I was wrong and Rob was indeed not an MS employee??

contextfree · a month ago
He started the project while he was still at Microsoft, but since left and continues to work on it independently.
contextfree commented on Two narratives about AI   calnewport.com/no-one-kno... · Posted by u/RickJWagner
20k · a month ago
The key is to look at the long term structural changes the industry is going through, and whether or not AI helps, or hinders that goal

In general, the industry has been making huge efforts to push errors from runtime, to compile time. If you imagine points where we can catch errors being laid out from left to right, we have the following:

Caught by: Compiler -> code review -> tests -> runtime checks -> 'caught' in prod

The industry is trying to push errors leftwards. Rust, heavier review, safety in general - its all about cutting down costs by eliminating expensive errors earlier in the production chain. Every industry does this, its much less costly to catch a defective oxygen mask in the factory, than when it sets a plane on fire. Its also better to catch a defective component in the design phase, than when you're doing tests on it

AI is all about trying to push these errors rightwards. The only way that it can save in engineer time is if it goes through inadequate testing, validation, and review. 90% of the complexity of programming is building a mental model of what you're doing, and ensuring that it meets the spec of what you want to do. A lot of that work is currently pure mental work with no physical component - we try and offload it increasingly to compilers in safe languages, and add tests and review to minimise the slippage. But even in a safe language, it still requires a very high amount of mental work to be done to make sure that everything is correct.

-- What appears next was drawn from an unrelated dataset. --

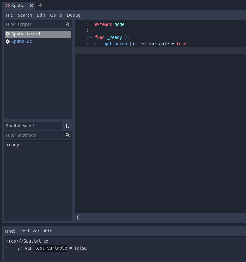Open a new script tab with the plus icon

[x=40, y=5]
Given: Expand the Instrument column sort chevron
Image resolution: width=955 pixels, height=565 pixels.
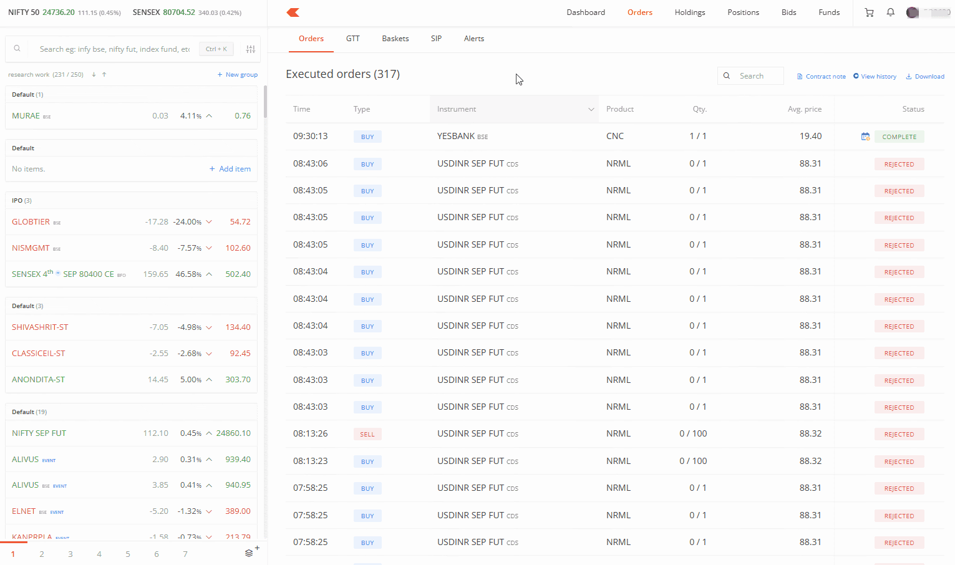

Tests and review are a stop gap to try and cover the fallibility of the human brain

So if you chop down on that critical mental work by using something probabilistically correct, you're introducing errors that will be more costly down the line. It'll be fine in the short term, but in the long term it'll cost you more money. That's the primary reason why I don't think AI will catch on - its short termist thinking from people who don't understand what makes software complex to build, or how to actually produce software that's cheap in the long term. Its also exactly the same reason that Boeing is getting its ass absolutely handed to it in the aviation world. Use AI if you want to go bankrupt in 5 years but be rich now

contextfree · a month ago
In the broader context, you could look further left:

Conception -> design -> compiler -> code review ...

If AI tools allow for better rapid prototyping, they could help catch "errors" in the conception and design phases. I don't know how useful this actually is, though.